##### Passage provided

Of all the economic reports, the BEA's periodic update of US GDP is the most useless because not only is it politically motivated, but it gets constantly revised so much that by the time we get a somewhat accurate description of how strong the economy is, it is already one - if not two quarters - later. Today's second estimate of Q1 GDP - a quarter which ended almost two months ago - is just such an example. 

Moments ago the BEA reported that in Q1, US GDP shrank at a 0.5% annualized pace, a deterioration from the -0.2% first revision (which was also the median estimate), which in turn was an improvement from the -0.3% initial print; 

According to the BEA, GDP was revised down 0.3 percentage point from the second estimate, primarily reflecting downward revisions to consumer spending and exports that were partly offset by a downward revision to imports.

While there were few notable changes between the initial report and the first and second revision, the most notable one was in personal consumption which has continued to deteriorate, and was first cut by a third from 1.7% increase in the original print to 1.2% in the first revision, and today, to just 0.5%, making this the weakest quarter for personal spending since the covid crash.

##########

- **List of tasks**:
A - Reproduce the passage on first-quarter GDP word for word, starting with "According to the" and going on through "the covid crash.".
B - Answer these from the passage on first-quarter GDP, one line each:
(i) What annualized pace did the initial print show for Q1 GDP?
(ii) What increase in personal consumption appeared in the original print?
(iii) Since what event is this the weakest quarter for personal spending?
C - Resume the passage on first-quarter GDP after its last sentence and carry it forward.

##### Collected data

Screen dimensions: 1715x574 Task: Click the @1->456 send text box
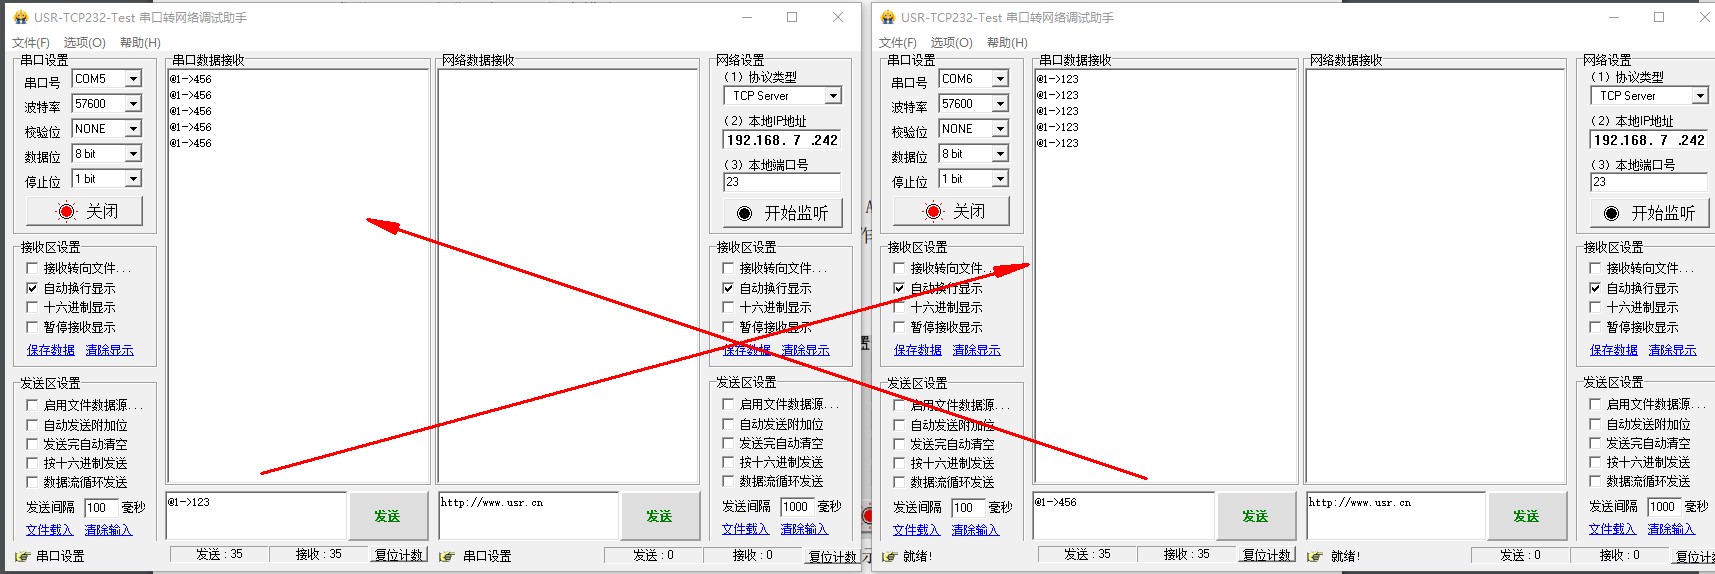point(1122,516)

##########

- **Answers given**:
A -
According to the BEA, GDP was revised down 0.3 percentage point from the second estimate, primarily reflecting downward revisions to consumer spending and exports that were partly offset by a downward revision to imports.

While there were few notable changes between the initial report and the first and second revision, the most notable one was in personal consumption which has continued to deteriorate, and was first cut by a third from 1.7% increase in the original print to 1.2% in the first revision, and today, to just 0.5%, making this the weakest quarter for personal spending since the covid crash.

B -
(i) -0.3%
(ii) 1.7%
(iii) The covid crash

C -
Here are some other notable changes:

And visually:

The sharp revision in personal consumption meant that Real final sales to private domestic purchasers, the sum of consumer spending and gross private fixed investment, often viewed as a much more accurate indicator of actual growth, increased by 1.9% in the first quarter, revised down 0.6% from 2.5% in the first estimate, and 1.1% from the original estimate.

While the GDP data was stale, the inflation data was especially so, even if there were even fewer changes here:

  1. GDP price index rose 3.8%, up fractionally from the 3.7% increase in the previous estimate.
  2. Core PCE (ex food and energy) was 3.5%, also a fractional increase from the 3.4% previously reported.

Overall, the report painted an uglier picture of the US economy in Q1, although it is likely a "kitchen sink" because in Q2 we expect that the bullwhip from the reversal in imports (a boost to GDP) coupled with the deferred surge in personal consumption to propel Q2 GDP to 3% if not higher.